• _RECORD EXTRACTS_:

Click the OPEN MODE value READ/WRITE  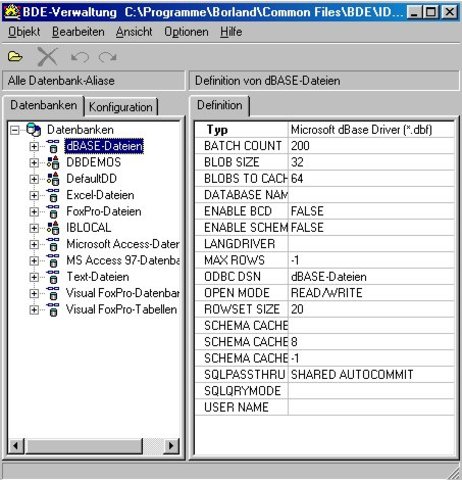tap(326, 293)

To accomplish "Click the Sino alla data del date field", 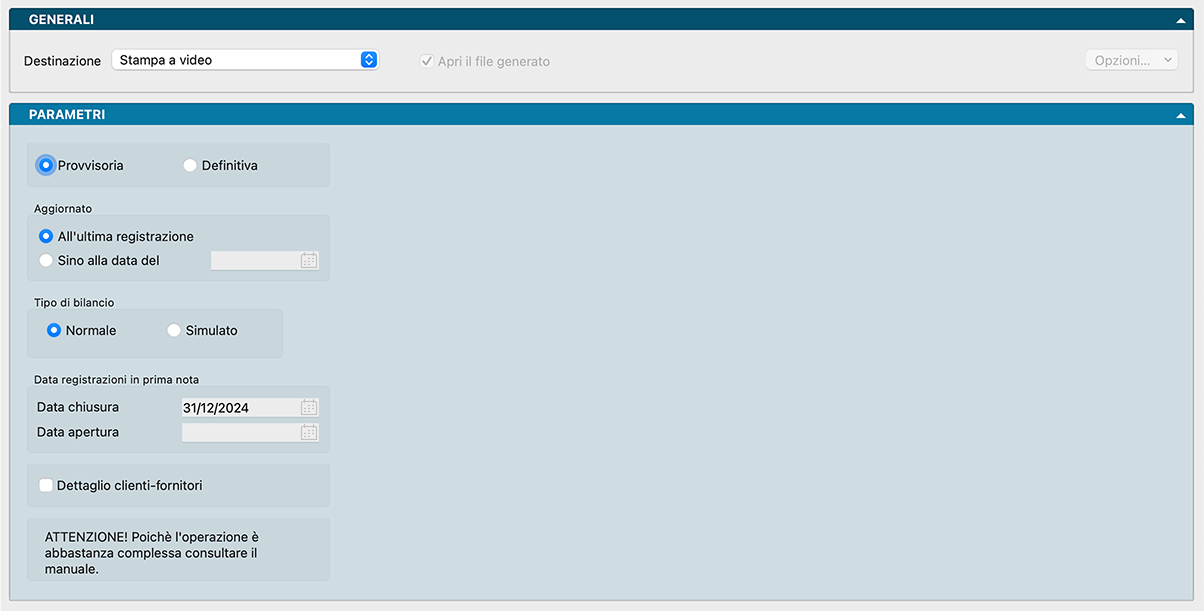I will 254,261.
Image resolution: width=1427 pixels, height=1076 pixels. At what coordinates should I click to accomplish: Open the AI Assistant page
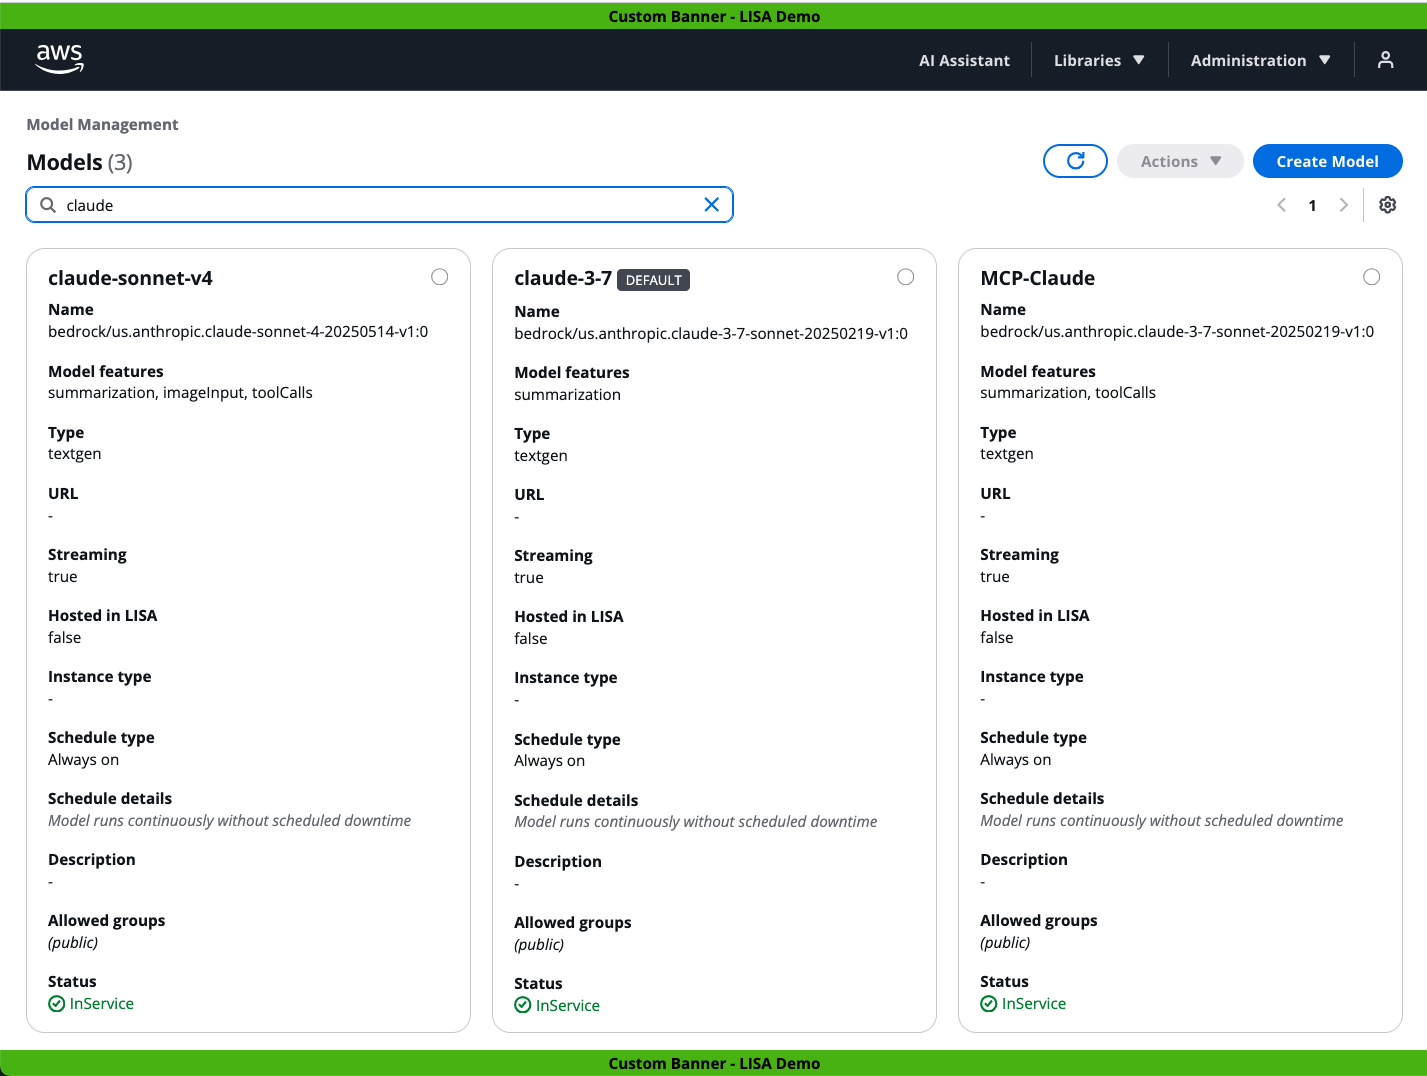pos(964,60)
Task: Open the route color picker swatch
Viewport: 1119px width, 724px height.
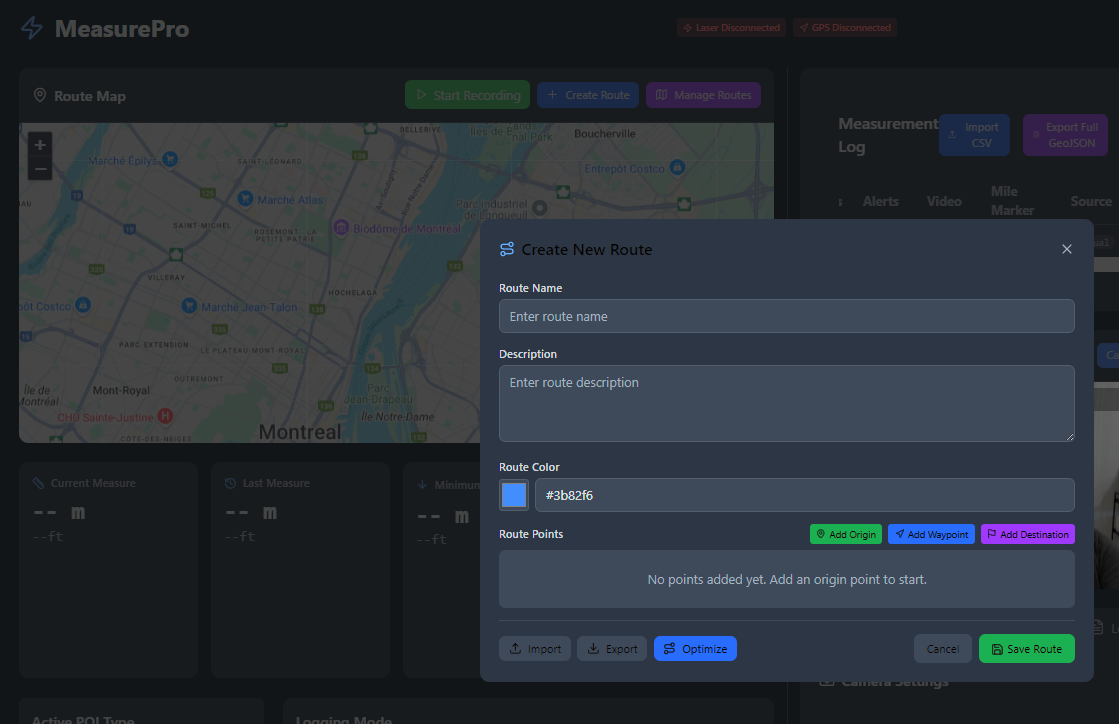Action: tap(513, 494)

• _WHAT THE EXERCISE ASKS_: List each line of the items above that contains the string "height", matching case exactly.

• _TASK ANSWER_:
Image resolution: width=1427 pixels, height=1076 pixels. At what coordinates should I click to accomplish: Open the AI Assistant page
Viewport: 1119px width, 724px height.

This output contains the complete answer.